# Objective:
Count the lines in the records that contain the string "perform", with case counting. Give only the number.
┏━━
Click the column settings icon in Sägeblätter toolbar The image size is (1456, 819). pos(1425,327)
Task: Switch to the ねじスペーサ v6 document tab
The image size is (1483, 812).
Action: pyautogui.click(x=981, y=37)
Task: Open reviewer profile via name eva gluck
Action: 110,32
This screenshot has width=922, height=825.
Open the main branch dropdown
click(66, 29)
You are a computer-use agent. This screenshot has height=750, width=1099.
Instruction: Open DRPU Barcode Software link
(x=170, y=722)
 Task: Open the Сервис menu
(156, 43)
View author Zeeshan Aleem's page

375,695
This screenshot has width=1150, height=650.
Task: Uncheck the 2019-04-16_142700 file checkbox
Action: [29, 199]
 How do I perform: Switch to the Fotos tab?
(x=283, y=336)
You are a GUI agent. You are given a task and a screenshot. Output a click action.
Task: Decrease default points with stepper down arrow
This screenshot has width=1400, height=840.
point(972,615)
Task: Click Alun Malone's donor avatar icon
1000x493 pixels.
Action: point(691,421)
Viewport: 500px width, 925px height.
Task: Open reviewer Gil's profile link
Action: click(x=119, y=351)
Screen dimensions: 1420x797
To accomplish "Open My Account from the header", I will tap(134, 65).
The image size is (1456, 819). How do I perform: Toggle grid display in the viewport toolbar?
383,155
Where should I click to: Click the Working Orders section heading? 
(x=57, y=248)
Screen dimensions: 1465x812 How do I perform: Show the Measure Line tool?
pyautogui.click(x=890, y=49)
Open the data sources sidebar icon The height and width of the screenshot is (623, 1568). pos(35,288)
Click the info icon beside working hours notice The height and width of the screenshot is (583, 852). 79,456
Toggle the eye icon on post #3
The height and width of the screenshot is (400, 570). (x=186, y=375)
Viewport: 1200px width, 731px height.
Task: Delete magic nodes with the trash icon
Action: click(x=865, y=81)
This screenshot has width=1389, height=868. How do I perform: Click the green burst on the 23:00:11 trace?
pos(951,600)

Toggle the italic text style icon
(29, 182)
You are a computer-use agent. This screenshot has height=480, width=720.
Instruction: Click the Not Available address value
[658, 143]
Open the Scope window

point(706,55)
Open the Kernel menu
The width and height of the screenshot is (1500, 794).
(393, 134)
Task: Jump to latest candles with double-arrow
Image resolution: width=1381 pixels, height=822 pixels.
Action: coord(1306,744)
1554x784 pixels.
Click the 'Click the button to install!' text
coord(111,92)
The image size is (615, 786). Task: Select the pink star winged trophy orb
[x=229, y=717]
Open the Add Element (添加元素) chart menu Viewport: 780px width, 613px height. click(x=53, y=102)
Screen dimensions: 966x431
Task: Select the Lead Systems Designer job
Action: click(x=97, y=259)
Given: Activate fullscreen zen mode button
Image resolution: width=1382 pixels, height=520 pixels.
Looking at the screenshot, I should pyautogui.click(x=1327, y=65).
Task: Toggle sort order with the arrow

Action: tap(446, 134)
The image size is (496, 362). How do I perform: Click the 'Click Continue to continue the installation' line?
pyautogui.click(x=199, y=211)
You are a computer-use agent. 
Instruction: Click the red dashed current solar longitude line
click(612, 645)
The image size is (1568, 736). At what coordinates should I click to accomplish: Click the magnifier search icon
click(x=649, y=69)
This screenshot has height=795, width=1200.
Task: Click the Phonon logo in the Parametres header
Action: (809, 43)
┗━━
# Exercise response:
5